**** VORLIEGENDER TEXT

Berlin. Die Kinder lesen schlecht, so die „Iglu“-Studie, wenn die Eltern nicht helfen. Das ist nicht neu. Deshalb sind wir wohl so abgestumpft.
Es ist eine Generation her: Im Jahr 2001 schreckte eine Bildungsstudie, die so hieß wie eine Stadt in der Toskana, die ganze Nation auf. Deutsche Kinder hatten beim weltweit größten Schülertest namens „Pisa“ unterdurchschnittlich abgeschnitten. Lesen Sie dazu: Studie: Lehrer behindern Bildungserfolg von Arbeiterkindern
Und weiter: Der Zusammenhang zwischen Testergebnis und elterlichem Beruf war nirgendwo so groß wie in Deutschland. Also ganz nach dem Motto: Sag mir, in welche Familie du hineingeboren wirst – und ich sage dir, was aus dir wird.

********
**** DATENSÄTZE

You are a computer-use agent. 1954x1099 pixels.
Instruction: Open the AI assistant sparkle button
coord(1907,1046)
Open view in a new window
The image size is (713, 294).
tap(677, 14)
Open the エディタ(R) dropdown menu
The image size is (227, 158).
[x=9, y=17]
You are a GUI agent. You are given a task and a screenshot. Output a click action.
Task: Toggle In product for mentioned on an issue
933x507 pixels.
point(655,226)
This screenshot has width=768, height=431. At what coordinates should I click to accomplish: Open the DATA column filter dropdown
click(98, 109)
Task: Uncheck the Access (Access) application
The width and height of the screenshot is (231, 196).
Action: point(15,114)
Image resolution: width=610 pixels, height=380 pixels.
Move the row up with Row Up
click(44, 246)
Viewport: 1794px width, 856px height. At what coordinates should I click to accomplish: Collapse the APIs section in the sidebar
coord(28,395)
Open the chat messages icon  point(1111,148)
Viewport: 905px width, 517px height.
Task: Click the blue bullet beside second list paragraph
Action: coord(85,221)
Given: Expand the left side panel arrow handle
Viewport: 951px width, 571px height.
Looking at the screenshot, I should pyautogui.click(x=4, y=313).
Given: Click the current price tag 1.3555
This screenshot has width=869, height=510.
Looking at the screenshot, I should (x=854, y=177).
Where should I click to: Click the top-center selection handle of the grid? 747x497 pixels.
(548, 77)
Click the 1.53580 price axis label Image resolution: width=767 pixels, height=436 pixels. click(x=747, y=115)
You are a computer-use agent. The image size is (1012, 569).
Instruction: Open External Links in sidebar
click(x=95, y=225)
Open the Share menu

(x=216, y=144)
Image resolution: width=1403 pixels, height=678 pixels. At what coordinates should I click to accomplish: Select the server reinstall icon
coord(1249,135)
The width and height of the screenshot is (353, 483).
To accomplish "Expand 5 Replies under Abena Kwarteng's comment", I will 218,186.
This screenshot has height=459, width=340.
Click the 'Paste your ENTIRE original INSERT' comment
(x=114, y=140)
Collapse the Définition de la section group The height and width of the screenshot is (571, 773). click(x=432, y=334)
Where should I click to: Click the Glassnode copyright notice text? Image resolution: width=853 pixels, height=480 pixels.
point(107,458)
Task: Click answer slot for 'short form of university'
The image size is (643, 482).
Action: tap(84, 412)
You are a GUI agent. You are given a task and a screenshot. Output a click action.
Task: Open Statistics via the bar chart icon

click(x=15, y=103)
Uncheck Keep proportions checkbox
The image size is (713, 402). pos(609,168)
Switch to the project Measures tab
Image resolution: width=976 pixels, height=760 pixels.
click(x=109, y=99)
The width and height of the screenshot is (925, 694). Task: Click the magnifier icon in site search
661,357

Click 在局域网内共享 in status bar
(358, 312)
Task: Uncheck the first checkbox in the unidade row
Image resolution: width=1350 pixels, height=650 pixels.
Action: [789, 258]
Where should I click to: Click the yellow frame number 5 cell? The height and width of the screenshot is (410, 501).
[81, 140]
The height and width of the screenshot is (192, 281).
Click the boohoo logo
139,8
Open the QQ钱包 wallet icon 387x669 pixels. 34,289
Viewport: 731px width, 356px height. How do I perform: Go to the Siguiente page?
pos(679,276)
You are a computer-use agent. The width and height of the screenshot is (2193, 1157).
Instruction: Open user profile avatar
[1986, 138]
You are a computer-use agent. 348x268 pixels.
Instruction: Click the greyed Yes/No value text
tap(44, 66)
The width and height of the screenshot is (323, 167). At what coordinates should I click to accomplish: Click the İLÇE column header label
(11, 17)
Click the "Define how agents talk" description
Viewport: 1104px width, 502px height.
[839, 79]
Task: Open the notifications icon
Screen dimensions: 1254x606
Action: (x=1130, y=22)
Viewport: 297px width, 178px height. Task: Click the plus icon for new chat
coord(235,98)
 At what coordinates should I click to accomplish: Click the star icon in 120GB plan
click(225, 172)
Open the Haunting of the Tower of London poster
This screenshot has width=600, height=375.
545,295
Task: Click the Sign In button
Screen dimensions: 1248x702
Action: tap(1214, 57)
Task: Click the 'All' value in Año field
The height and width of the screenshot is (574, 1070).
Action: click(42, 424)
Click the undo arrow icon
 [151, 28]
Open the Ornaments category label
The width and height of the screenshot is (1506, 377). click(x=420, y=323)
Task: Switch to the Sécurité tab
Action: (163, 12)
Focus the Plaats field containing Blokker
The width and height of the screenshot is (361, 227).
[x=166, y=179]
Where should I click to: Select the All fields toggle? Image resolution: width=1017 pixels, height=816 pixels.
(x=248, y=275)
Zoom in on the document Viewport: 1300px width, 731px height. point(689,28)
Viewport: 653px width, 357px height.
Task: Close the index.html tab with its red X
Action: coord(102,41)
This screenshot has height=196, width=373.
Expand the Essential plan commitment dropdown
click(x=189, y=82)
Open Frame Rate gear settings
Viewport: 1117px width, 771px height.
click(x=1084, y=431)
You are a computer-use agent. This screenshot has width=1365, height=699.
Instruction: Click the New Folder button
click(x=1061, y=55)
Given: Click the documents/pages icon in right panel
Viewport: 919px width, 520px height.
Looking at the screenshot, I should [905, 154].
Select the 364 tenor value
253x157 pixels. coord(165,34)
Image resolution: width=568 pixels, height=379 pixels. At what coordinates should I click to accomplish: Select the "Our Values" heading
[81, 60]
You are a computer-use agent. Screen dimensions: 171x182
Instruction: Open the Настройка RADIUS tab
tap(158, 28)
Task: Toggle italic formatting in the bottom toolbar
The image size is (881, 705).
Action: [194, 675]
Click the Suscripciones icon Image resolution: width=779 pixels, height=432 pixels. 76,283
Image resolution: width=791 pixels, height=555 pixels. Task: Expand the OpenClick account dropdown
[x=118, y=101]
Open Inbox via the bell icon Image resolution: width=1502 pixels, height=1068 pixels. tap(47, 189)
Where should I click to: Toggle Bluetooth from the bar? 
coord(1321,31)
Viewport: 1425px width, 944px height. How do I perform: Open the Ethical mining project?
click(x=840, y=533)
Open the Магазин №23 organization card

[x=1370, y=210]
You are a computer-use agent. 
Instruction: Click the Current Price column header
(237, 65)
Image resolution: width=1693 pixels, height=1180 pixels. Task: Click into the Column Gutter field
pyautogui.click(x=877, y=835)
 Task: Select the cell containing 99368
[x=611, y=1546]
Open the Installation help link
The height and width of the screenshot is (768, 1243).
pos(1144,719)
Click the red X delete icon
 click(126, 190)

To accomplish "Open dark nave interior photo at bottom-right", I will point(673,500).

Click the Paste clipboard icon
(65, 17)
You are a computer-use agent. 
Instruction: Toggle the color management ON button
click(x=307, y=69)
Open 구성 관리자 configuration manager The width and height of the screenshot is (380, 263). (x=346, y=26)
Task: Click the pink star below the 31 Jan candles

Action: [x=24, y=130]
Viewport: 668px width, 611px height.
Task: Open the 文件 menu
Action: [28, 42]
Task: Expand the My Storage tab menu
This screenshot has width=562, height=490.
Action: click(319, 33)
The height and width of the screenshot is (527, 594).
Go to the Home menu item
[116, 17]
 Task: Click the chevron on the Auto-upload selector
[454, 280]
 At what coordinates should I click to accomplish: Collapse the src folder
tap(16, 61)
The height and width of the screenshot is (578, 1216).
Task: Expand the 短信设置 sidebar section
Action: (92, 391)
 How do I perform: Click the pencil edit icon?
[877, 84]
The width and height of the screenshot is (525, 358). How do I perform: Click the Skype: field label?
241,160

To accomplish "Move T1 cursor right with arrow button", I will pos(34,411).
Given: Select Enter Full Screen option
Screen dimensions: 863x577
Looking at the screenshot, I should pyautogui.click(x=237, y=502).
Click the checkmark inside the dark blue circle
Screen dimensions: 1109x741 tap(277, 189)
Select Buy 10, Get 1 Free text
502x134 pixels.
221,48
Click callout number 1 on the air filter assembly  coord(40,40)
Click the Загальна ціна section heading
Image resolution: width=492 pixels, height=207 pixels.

********

AUFGABEN
**1.** In welchem Jahr schreckte laut dem Text zur Iglu-Studie eine Bildungsstudie die ganze Nation auf?
**2.** Übersetze den Satz „Deutsche Kinder hatten beim weltweit größten Schülertest namens „Pisa“ unterdurchschnittlich abgeschnitten.“ aus dem Text zur Iglu-Studie ins Englische.

LÖSUNGEN
**1.** Im Jahr 2001.

**2.** German children had performed below average on the world's largest student test, called "Pisa."